Tensorflow 强化学习(Reinforcement learning)

在强化学习问题中,具有感知和决策能力的对象叫做智能体,它可以是一段算法代码,也可以是具有机械结构的软硬件机器人系统。智能体通过与外界环境进行交互从而完成某个任务,这里的环境是指能受到智能体的动作而产生影响,并给出相应反馈的外界环境的总和。对于智能体来说,它通过感知环境的状态产生决策动作;对于环境来说,它从某个初始状态s1开始,通过接受智能体的动作来动态改变自身状态,并给出相应的奖励(Reward)信号。

强化学习的过程,包含了5个基本对象:

状态s   反映了环境的特征,在时间戳t上的状态记为St,它可以是原始的视觉图像、语音波形等信号,也可以是高层特征,如速度、位置等数据,所有的状态构成了状态空间S

动作a   智能体采取的行为,在时间戳t上的状态记为at,可以是向左、向右等离散动作,也可以是力度、位置等连续动作,所有的动作构成了动作空间A

策略π(a|s)代表了智能体的决策模型,接受输入为状态S,并给出决策后执行动作的概率分布p(a|s)

奖励r(s,a)表达环境在状态s时接受a后给出的反馈信号,是一个标量值,一定程度上表达了动作的好与坏,在时间戳t上获得的激励记为rt

状态转移概率 表达了环境模型状态的变化规律,即当前状态s的环境在接受动作a后,状态改变为s'的概率分布。

实例1 平衡杆

import tensorflow as tf
import numpy as np
import gym
import random
from collections import deque

num_episodes = 500              # 游戏训练的总episode数量
num_exploration_episodes = 100  # 探索过程所占的episode数量
max_len_episode = 1000          # 每个episode的最大回合数
batch_size = 32                 # 批次大小
learning_rate = 1e-3            # 学习率
gamma = 1.                      # 折扣因子
initial_epsilon = 1.            # 探索起始时的探索率
final_epsilon = 0.01            # 探索终止时的探索率

class QNetwork(tf.keras.Model):
    def __init__(self):
        super().__init__()
        self.dense1 = tf.keras.layers.Dense(units=24, activation=tf.nn.relu)
        self.dense2 = tf.keras.layers.Dense(units=24, activation=tf.nn.relu)
        self.dense3 = tf.keras.layers.Dense(units=2)

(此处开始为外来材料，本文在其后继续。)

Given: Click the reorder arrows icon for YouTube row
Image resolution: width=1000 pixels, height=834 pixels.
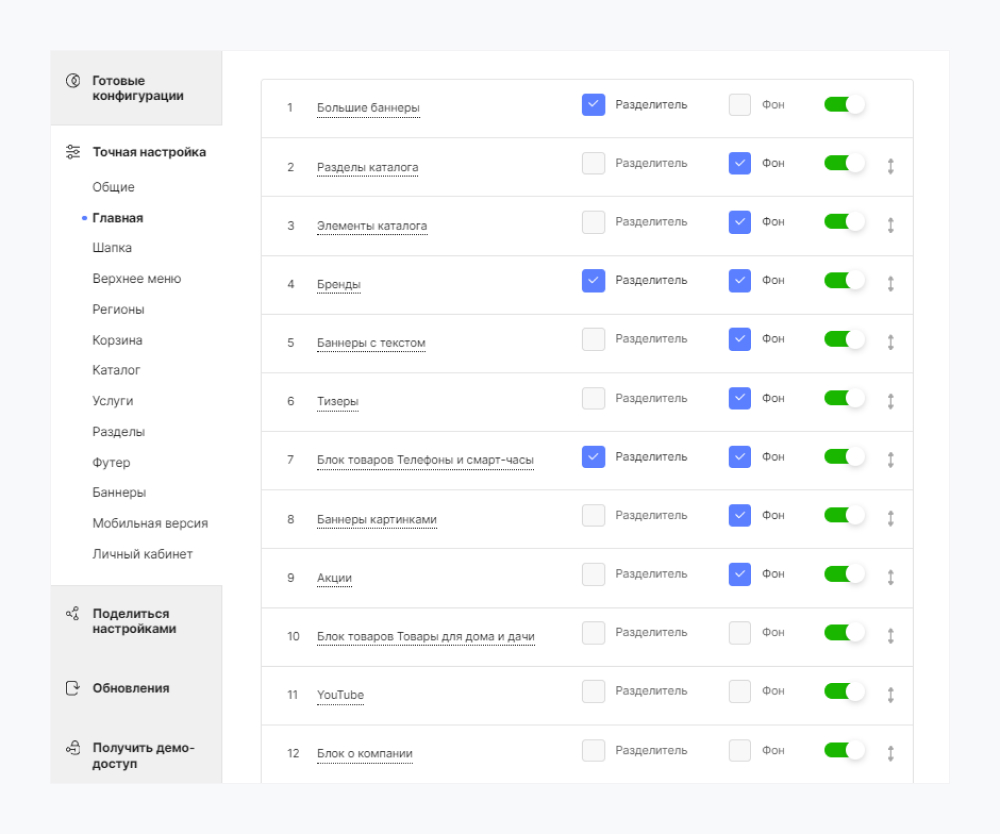Looking at the screenshot, I should point(890,694).
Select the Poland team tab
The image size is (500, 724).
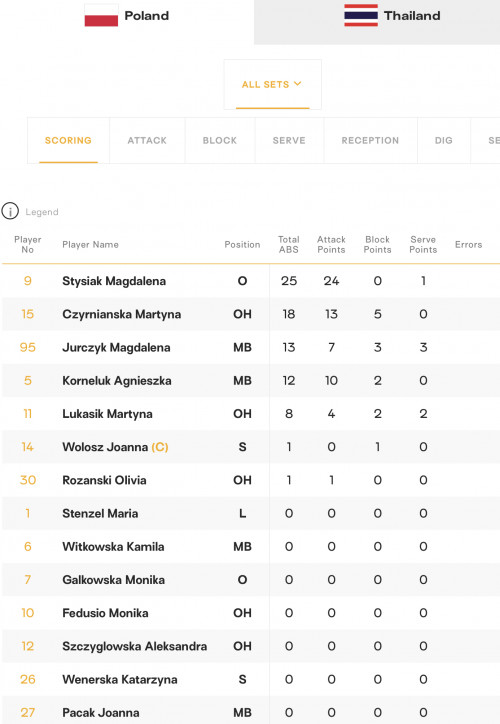[127, 22]
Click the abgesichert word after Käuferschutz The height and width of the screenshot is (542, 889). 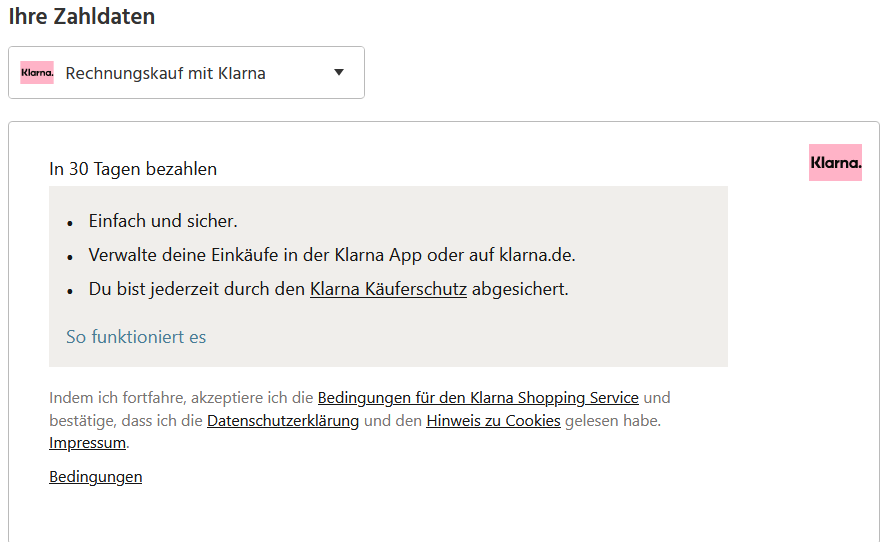tap(520, 289)
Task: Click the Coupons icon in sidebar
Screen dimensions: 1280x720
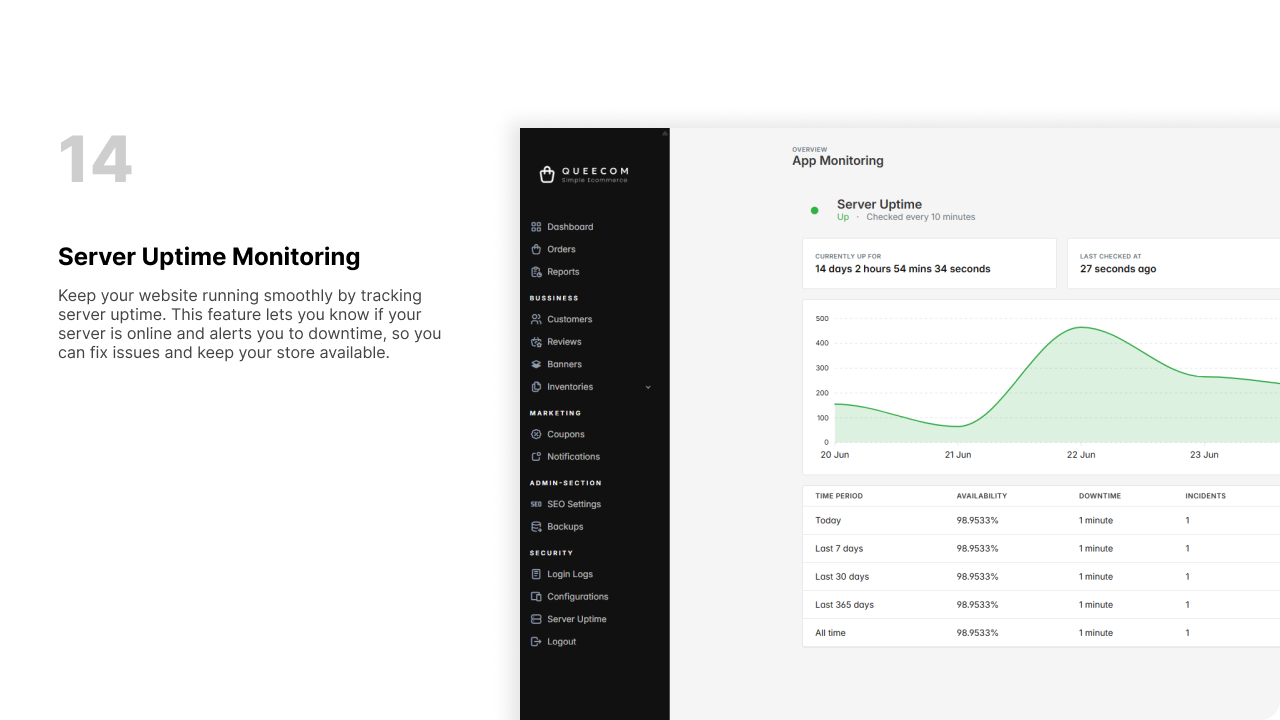Action: (536, 434)
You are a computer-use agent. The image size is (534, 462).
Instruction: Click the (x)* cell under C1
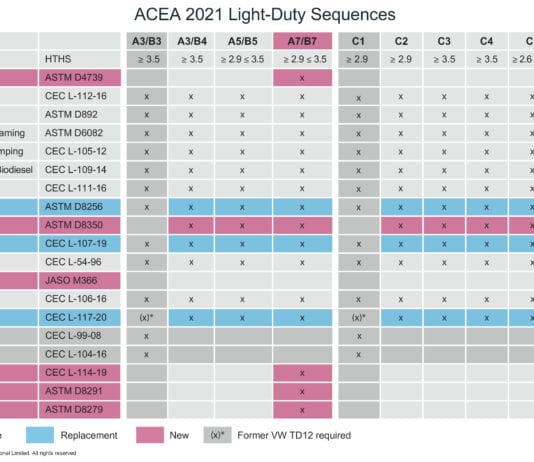tap(359, 317)
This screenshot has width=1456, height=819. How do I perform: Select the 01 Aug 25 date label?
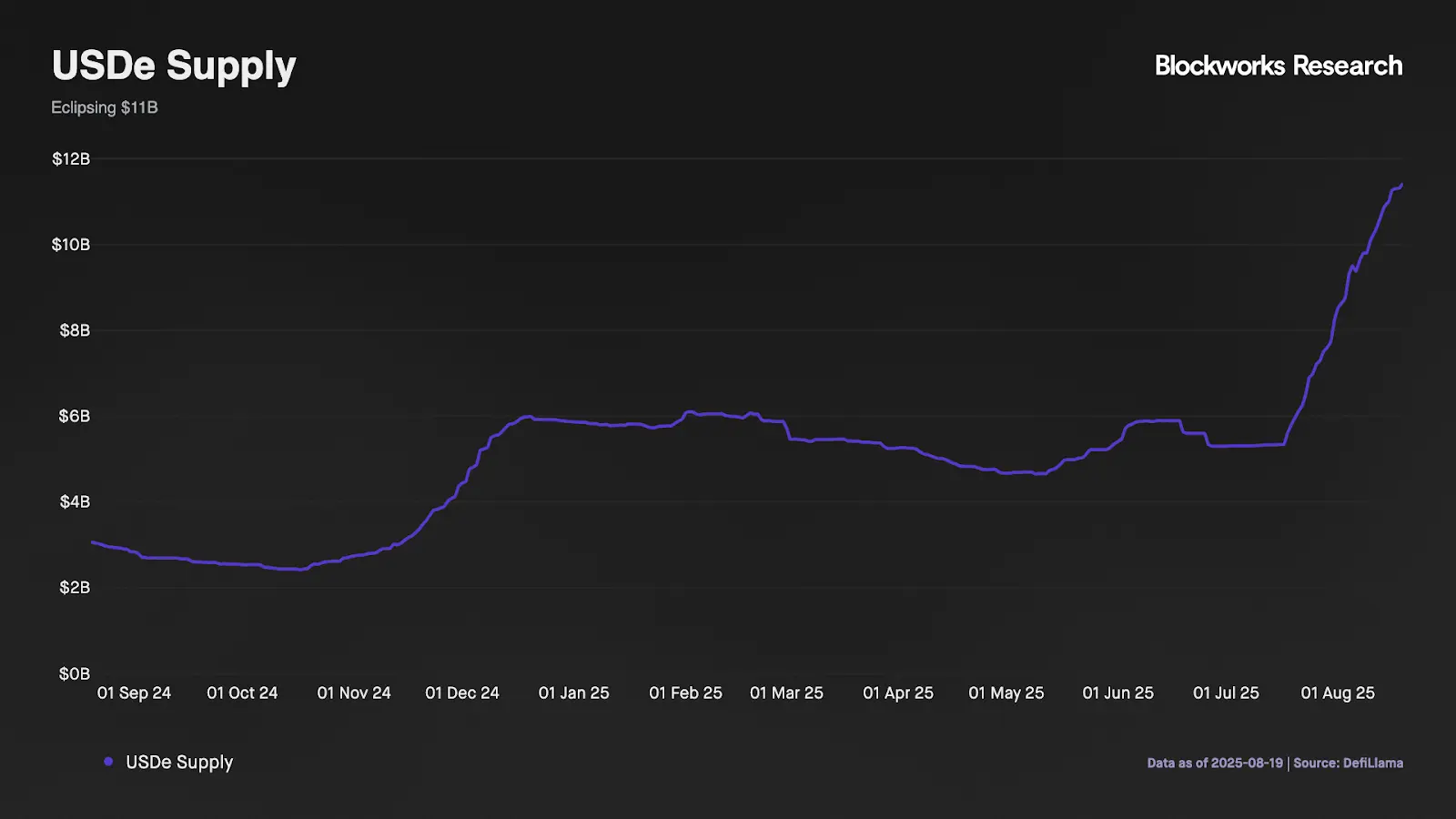click(1337, 693)
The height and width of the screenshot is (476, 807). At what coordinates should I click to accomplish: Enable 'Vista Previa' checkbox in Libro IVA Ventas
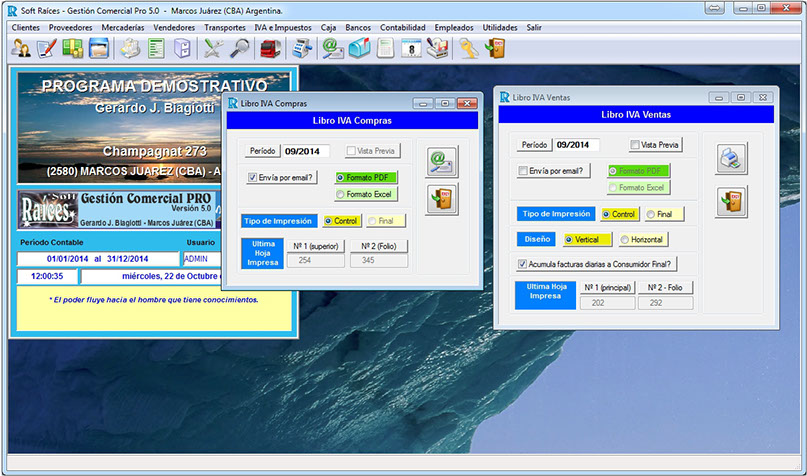(635, 145)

    def call(self, inputs):
        x = self.dense1(inputs)
        x = self.dense2(x)
        x = self.dense3(x)
        return x

    def predict(self, inputs):
        q_values = self(inputs)
        return tf.argmax(q_values, axis=-1)

if __name__ == '__main__':
    env = gym.make('CartPole-v1')       # 实例化一个游戏环境,参数为游戏名称
    model = QNetwork()
    optimizer = tf.keras.optimizers.Adam(learning_rate=learning_rate)
    replay_buffer = deque(maxlen=10000) # 使用一个 deque 作为 Q Learning 的经验回放池
    epsilon = initial_epsilon
    for episode_id in range(num_episodes):
        state = env.reset()             # 初始化环境,获得初始状态
        epsilon = max(                  # 计算当前探索率
            initial_epsilon * (num_exploration_episodes - episode_id) / num_exploration_episodes,
            final_epsilon)
        for t in range(max_len_episode):
            env.render()                                # 对当前帧进行渲染,绘图到屏幕
            if random.random() < epsilon:               # epsilon-greedy 探索策略,以 epsilon 的概率选择随机动作
                action = env.action_space.sample()      # 选择随机动作(探索)
            else:
                action = model.predict(np.expand_dims(state, axis=0)).numpy()   # 选择模型计算出的 Q Value 最大的动作
                action = action[0]

            # 让环境执行动作,获得执行完动作的下一个状态,动作的奖励,游戏是否已结束以及额外信息
            next_state, reward, done, info = env.step(action)
            # 如果游戏Game Over,给予大的负奖励
            reward = -10. if done else reward
            # 将(state, action, reward, next_state)的四元组(外加 done 标签表示是否结束)放入经验回放池
            replay_buffer.append((state, action, reward, next_state, 1 if done else 0))
            # 更新当前 state
            state = next_state

            if done:                                    # 游戏结束则退出本轮循环,进行下一个 episode
                print("episode %d, epsilon %f, score %d" % (episode_id, epsilon, t))
                break

            if len(replay_buffer) >= batch_size:
                # 从经验回放池中随机取一个批次的四元组,并分别转换为 NumPy 数组
                batch_state, batch_action, batch_reward, batch_next_state, batch_done = zip(
                    *random.sample(replay_buffer, batch_size))
                batch_state, batch_reward, batch_next_state, batch_done = \
                    [np.array(a, dtype=np.float32) for a in [batch_state, batch_reward, batch_next_state, batch_done]]
                batch_action = np.array(batch_action, dtype=np.int32)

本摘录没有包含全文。